Sunday, June 6, 2010

It's about deep respect

If you were to go to a modern day martial arts studio you will notice they look a lot like a gym or a dance studio. You will see a clean floor, gym mats, striking dummies, kicking shields, mirrors on the wall, etc.  Also present would be trophies and weapons on the wall, as well as pictures of students and teachers.

Now, if you were to go to a very traditional martial arts dojo you would notice they all have the same things, with one altar.

Traditional dojo typically have an altar that pays respects to the founder of the style, ancestors or guardian/family spirits.  This altar has a very important part to play in classical budo and has been removed in most commercial studios for one reason. Money.

Modern day teachers have removed the altar because they are afraid of losing students for fear of being thought of as idol worshippers. This fear is based on a lack of understanding of why the altar is there...and why we bow and meditate before it.
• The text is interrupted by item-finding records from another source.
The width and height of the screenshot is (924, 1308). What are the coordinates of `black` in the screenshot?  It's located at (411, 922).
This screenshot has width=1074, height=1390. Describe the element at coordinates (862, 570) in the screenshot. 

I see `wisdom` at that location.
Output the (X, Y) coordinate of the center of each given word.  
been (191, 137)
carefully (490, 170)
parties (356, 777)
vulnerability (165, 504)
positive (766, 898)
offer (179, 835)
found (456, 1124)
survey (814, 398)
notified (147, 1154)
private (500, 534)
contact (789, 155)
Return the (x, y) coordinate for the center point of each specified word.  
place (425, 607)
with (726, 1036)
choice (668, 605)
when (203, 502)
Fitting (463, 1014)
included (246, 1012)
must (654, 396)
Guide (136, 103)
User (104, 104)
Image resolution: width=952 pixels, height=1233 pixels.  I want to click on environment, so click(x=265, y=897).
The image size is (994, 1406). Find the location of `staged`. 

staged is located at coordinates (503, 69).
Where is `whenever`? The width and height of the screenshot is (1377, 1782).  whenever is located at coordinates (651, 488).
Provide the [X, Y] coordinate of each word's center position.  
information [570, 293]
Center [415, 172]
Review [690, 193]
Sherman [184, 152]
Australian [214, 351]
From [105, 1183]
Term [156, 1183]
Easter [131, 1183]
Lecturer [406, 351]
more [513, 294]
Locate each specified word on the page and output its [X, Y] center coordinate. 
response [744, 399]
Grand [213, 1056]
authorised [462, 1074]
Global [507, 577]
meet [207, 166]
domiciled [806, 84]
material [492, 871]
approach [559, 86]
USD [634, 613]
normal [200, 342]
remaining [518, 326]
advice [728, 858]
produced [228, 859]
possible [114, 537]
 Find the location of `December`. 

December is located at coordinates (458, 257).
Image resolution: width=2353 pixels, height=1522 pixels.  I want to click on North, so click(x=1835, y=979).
Respect...not worship.

It is unfortunate that the prevailing Christian culture views bowing and meditating as a form of idol worship and won't partake in it. I know not all Christians have this view, but for modern day Karate-ka who try to run a dojo, the altar was removed because of these views.

When I was operating a commercial dojo in Lincoln, Nebraska I was working with a martial arts association that promised to help build your student base. One thing they emphasized was the removal of the altar or anything that looked like an Eastern buddhas, no altars, no ancestor lists, etc.  I refused to do this.

I am not sure how if effected my bottom line, but I did attract students. The type I liked. Those who were interested in Zen and all the bells and whistles. My dojo also housed the Lincoln Zen Group that was linked to the Nebraska Zen Center in Omaha. Nonin would often come to visit for workshops and seminars on Zen.

I attracted martial artists who were highly ranked in Aikido, Tai Chi, Ninjutsu, Jujitsu and Karate.  They wanted the altar. They wanted the spiritual side of Budo as it had not been emphasized in there schools and wanted more than just the physical and mental developments and transformations.

At the Brokken Bokken we have a broken bokken and a small buddha as our altar. We meditate before and after in its presence. The altar represents our higher self. It represents the gateway to the creative consciousness that allows for healing and deep transformation. It is this altar that reminds us of the true purpose of Budo... "to cease the struggle"  This is what Budo (the way of the warrior) actually means on a deeper level. It is about putting away the swords and realizing inner peace.

I encourage all martial artists to reconnect with this part of their traditions....or develop your own based on your spiritual insights. It doesn't have to be religious...just respectful. Oh well...I have rambled enough.

Hands palm to palm,


  1. Although the ethos of Budo has its origins in the practice and ritual in oriental philosophies, they can be adapted to other cultures without obliterating all its useful manifestations and teachings as are the respect for elders or teachers, meditation and the venerable "know thyself" as the necessary underpinnings of any true system of learning. Otherwise you would be accumulating muscle and cunning in a void.